Dataset:
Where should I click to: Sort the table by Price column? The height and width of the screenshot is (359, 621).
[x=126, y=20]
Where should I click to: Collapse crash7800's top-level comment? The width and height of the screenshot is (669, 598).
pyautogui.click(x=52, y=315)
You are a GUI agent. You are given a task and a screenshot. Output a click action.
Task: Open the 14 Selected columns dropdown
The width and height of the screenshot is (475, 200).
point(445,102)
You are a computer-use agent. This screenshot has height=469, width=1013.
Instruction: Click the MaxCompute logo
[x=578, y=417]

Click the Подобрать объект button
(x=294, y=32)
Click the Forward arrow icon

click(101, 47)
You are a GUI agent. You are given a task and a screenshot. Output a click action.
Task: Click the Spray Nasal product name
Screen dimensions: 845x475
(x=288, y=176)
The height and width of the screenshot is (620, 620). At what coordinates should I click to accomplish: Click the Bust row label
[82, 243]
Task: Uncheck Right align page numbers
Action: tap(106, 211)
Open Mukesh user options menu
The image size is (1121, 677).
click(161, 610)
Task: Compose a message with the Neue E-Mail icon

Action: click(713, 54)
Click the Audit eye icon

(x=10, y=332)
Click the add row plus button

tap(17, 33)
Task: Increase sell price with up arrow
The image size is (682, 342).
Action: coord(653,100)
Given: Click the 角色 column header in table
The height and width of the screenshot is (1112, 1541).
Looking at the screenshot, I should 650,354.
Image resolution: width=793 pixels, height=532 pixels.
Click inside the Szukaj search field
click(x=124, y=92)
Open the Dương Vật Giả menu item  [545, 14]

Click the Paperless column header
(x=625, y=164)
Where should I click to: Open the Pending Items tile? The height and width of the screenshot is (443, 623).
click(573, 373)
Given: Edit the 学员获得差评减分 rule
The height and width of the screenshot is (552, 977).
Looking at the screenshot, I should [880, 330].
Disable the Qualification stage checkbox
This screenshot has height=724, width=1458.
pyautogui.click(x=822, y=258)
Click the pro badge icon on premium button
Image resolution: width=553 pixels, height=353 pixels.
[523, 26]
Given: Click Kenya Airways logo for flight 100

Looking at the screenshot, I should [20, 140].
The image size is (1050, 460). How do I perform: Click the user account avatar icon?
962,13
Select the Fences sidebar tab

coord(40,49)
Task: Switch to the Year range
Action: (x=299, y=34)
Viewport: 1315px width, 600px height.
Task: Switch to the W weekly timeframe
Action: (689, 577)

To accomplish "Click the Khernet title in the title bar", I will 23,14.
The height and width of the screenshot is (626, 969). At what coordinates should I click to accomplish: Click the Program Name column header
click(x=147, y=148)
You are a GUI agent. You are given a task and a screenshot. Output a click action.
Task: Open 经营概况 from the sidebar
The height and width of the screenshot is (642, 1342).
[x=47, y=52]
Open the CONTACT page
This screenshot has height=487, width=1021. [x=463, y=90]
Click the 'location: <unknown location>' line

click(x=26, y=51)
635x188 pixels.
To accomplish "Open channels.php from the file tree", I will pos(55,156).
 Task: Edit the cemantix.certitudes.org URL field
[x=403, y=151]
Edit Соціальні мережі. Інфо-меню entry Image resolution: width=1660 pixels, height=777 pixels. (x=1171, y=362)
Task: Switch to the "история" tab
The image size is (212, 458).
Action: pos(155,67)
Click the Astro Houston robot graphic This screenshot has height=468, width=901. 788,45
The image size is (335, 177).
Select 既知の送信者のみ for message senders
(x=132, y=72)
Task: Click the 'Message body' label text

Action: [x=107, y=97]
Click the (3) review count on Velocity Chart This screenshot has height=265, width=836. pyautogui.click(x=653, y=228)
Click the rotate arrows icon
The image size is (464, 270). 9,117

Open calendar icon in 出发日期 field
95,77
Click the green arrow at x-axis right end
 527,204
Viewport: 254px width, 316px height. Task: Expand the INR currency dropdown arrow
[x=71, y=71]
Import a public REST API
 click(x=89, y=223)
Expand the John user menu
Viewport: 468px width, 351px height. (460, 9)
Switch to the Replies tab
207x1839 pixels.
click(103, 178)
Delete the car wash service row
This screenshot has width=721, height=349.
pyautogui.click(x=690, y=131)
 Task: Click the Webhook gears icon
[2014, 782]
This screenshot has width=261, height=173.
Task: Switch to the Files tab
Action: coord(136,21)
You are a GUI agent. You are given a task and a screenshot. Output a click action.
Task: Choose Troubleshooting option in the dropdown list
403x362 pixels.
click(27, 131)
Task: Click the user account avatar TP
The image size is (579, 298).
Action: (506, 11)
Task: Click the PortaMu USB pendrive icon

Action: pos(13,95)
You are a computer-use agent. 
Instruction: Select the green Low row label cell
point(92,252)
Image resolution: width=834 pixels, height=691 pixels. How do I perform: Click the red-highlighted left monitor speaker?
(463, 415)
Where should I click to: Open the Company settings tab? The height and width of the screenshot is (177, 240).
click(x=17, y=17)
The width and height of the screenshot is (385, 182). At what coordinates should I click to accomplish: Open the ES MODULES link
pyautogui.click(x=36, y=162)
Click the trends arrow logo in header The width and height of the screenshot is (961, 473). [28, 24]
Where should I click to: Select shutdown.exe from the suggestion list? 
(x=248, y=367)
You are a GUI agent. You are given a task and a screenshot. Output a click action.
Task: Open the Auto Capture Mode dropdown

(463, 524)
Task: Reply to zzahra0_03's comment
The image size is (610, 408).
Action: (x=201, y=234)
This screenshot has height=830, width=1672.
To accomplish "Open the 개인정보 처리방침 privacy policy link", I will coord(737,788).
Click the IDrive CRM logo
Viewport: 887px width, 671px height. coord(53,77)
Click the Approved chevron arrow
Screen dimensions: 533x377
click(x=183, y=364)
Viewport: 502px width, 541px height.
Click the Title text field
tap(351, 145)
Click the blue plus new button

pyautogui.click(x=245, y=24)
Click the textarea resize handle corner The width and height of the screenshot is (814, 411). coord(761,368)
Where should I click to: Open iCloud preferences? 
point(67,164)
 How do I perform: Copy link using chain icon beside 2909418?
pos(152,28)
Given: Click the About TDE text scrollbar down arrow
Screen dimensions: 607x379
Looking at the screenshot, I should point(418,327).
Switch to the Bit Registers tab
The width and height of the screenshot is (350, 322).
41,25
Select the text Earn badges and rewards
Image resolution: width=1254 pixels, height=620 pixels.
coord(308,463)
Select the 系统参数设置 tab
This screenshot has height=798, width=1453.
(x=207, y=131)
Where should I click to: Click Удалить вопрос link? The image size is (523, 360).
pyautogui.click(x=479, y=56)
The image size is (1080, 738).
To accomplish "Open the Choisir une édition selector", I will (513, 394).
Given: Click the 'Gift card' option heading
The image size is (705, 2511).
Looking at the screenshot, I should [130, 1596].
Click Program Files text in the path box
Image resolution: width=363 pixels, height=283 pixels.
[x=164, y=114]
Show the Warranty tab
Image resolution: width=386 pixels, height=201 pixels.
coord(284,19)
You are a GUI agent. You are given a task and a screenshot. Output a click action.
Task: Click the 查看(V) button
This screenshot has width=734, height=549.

Directions for this task: Each line above is to be copied exactly as written.

Result of the task:
Where should I click to: Sort the table by Price column? The height and width of the screenshot is (359, 621).
[x=126, y=20]
Where should I click to: Collapse crash7800's top-level comment? The width and height of the screenshot is (669, 598).
pyautogui.click(x=52, y=315)
You are a GUI agent. You are given a task and a screenshot. Output a click action.
Task: Open the 14 Selected columns dropdown
The width and height of the screenshot is (475, 200).
point(445,102)
You are a computer-use agent. This screenshot has height=469, width=1013.
Instruction: Click the MaxCompute logo
[x=578, y=417]

Click the Подобрать объект button
(x=294, y=32)
Click the Forward arrow icon

click(101, 47)
You are a GUI agent. You are given a task and a screenshot. Output a click action.
Task: Click the Spray Nasal product name
Screen dimensions: 845x475
(x=288, y=176)
The height and width of the screenshot is (620, 620). At what coordinates should I click to accomplish: Click the Bust row label
[82, 243]
Task: Uncheck Right align page numbers
Action: tap(106, 211)
Open Mukesh user options menu
The image size is (1121, 677).
click(161, 610)
Task: Compose a message with the Neue E-Mail icon

Action: click(713, 54)
Click the Audit eye icon

(x=10, y=332)
Click the add row plus button

tap(17, 33)
Task: Increase sell price with up arrow
The image size is (682, 342).
Action: coord(653,100)
Given: Click the 角色 column header in table
The height and width of the screenshot is (1112, 1541).
Looking at the screenshot, I should 650,354.
Image resolution: width=793 pixels, height=532 pixels.
Click inside the Szukaj search field
click(x=124, y=92)
Open the Dương Vật Giả menu item  [545, 14]

Click the Paperless column header
(x=625, y=164)
Where should I click to: Open the Pending Items tile? The height and width of the screenshot is (443, 623).
click(573, 373)
Given: Edit the 学员获得差评减分 rule
The height and width of the screenshot is (552, 977).
Looking at the screenshot, I should [880, 330].
Disable the Qualification stage checkbox
This screenshot has height=724, width=1458.
pyautogui.click(x=822, y=258)
Click the pro badge icon on premium button
Image resolution: width=553 pixels, height=353 pixels.
[523, 26]
Given: Click Kenya Airways logo for flight 100

Looking at the screenshot, I should [20, 140].
The image size is (1050, 460). How do I perform: Click the user account avatar icon?
962,13
Select the Fences sidebar tab

coord(40,49)
Task: Switch to the Year range
Action: (x=299, y=34)
Viewport: 1315px width, 600px height.
Task: Switch to the W weekly timeframe
Action: (689, 577)

To accomplish "Click the Khernet title in the title bar", I will 23,14.
The height and width of the screenshot is (626, 969). At what coordinates should I click to accomplish: Click the Program Name column header
click(x=147, y=148)
You are a GUI agent. You are given a task and a screenshot. Output a click action.
Task: Open 经营概况 from the sidebar
The height and width of the screenshot is (642, 1342).
[x=47, y=52]
Open the CONTACT page
This screenshot has height=487, width=1021. [x=463, y=90]
Click the 'location: <unknown location>' line

click(x=26, y=51)
635x188 pixels.
To accomplish "Open channels.php from the file tree", I will pos(55,156).
 Task: Edit the cemantix.certitudes.org URL field
[x=403, y=151]
Edit Соціальні мережі. Інфо-меню entry Image resolution: width=1660 pixels, height=777 pixels. (x=1171, y=362)
Task: Switch to the "история" tab
The image size is (212, 458).
Action: pos(155,67)
Click the Astro Houston robot graphic This screenshot has height=468, width=901. 788,45
The image size is (335, 177).
Select 既知の送信者のみ for message senders
(x=132, y=72)
Task: Click the 'Message body' label text

Action: [x=107, y=97]
Click the (3) review count on Velocity Chart This screenshot has height=265, width=836. pyautogui.click(x=653, y=228)
Click the rotate arrows icon
The image size is (464, 270). 9,117

Open calendar icon in 出发日期 field
95,77
Click the green arrow at x-axis right end
 527,204
Viewport: 254px width, 316px height. Task: Expand the INR currency dropdown arrow
[x=71, y=71]
Import a public REST API
 click(x=89, y=223)
Expand the John user menu
Viewport: 468px width, 351px height. (460, 9)
Switch to the Replies tab
207x1839 pixels.
click(103, 178)
Delete the car wash service row
This screenshot has width=721, height=349.
pyautogui.click(x=690, y=131)
 Task: Click the Webhook gears icon
[2014, 782]
This screenshot has width=261, height=173.
Task: Switch to the Files tab
Action: coord(136,21)
You are a GUI agent. You are given a task and a screenshot. Output a click action.
Task: Choose Troubleshooting option in the dropdown list
403x362 pixels.
click(27, 131)
Task: Click the user account avatar TP
The image size is (579, 298).
Action: (506, 11)
Task: Click the PortaMu USB pendrive icon

Action: pos(13,95)
You are a computer-use agent. 
Instruction: Select the green Low row label cell
point(92,252)
Image resolution: width=834 pixels, height=691 pixels. How do I perform: Click the red-highlighted left monitor speaker?
(463, 415)
Where should I click to: Open the Company settings tab? The height and width of the screenshot is (177, 240).
click(x=17, y=17)
The width and height of the screenshot is (385, 182). At what coordinates should I click to accomplish: Open the ES MODULES link
pyautogui.click(x=36, y=162)
Click the trends arrow logo in header The width and height of the screenshot is (961, 473). [28, 24]
Where should I click to: Select shutdown.exe from the suggestion list? 
(x=248, y=367)
You are a GUI agent. You are given a task and a screenshot. Output a click action.
Task: Open the Auto Capture Mode dropdown

(463, 524)
Task: Reply to zzahra0_03's comment
The image size is (610, 408).
Action: (x=201, y=234)
This screenshot has height=830, width=1672.
To accomplish "Open the 개인정보 처리방침 privacy policy link", I will coord(737,788).
Click the IDrive CRM logo
Viewport: 887px width, 671px height. coord(53,77)
Click the Approved chevron arrow
Screen dimensions: 533x377
click(x=183, y=364)
Viewport: 502px width, 541px height.
Click the Title text field
tap(351, 145)
Click the blue plus new button

pyautogui.click(x=245, y=24)
Click the textarea resize handle corner The width and height of the screenshot is (814, 411). coord(761,368)
Where should I click to: Open iCloud preferences? 
point(67,164)
 How do I perform: Copy link using chain icon beside 2909418?
pos(152,28)
Given: Click the About TDE text scrollbar down arrow
Screen dimensions: 607x379
Looking at the screenshot, I should point(418,327).
Switch to the Bit Registers tab
The width and height of the screenshot is (350, 322).
41,25
Select the text Earn badges and rewards
Image resolution: width=1254 pixels, height=620 pixels.
coord(308,463)
Select the 系统参数设置 tab
This screenshot has height=798, width=1453.
(x=207, y=131)
Where should I click to: Click Удалить вопрос link? The image size is (523, 360).
pyautogui.click(x=479, y=56)
The image size is (1080, 738).
To accomplish "Open the Choisir une édition selector", I will (513, 394).
Given: Click the 'Gift card' option heading
The image size is (705, 2511).
Looking at the screenshot, I should [130, 1596].
Click Program Files text in the path box
Image resolution: width=363 pixels, height=283 pixels.
[x=164, y=114]
Show the Warranty tab
Image resolution: width=386 pixels, height=201 pixels.
coord(284,19)
You are a GUI agent. You are given a task and a screenshot. Output a click action.
Task: Click the 查看(V) button
This screenshot has width=734, height=549.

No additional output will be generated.